◆ SOURCE MATERIAL
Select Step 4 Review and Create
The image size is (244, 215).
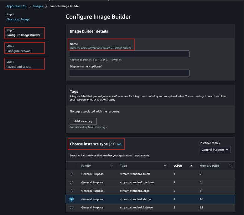(19, 67)
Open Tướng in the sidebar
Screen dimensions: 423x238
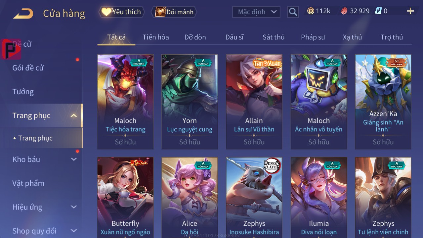pos(23,92)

◆ WHAT YOU SHOULD DO
Without the pictures, repeat the listing above exactly.

◆ ANSWER
Select Step 4 Review and Create
The image size is (244, 215).
(19, 67)
Open Tướng in the sidebar
Screen dimensions: 423x238
pos(23,92)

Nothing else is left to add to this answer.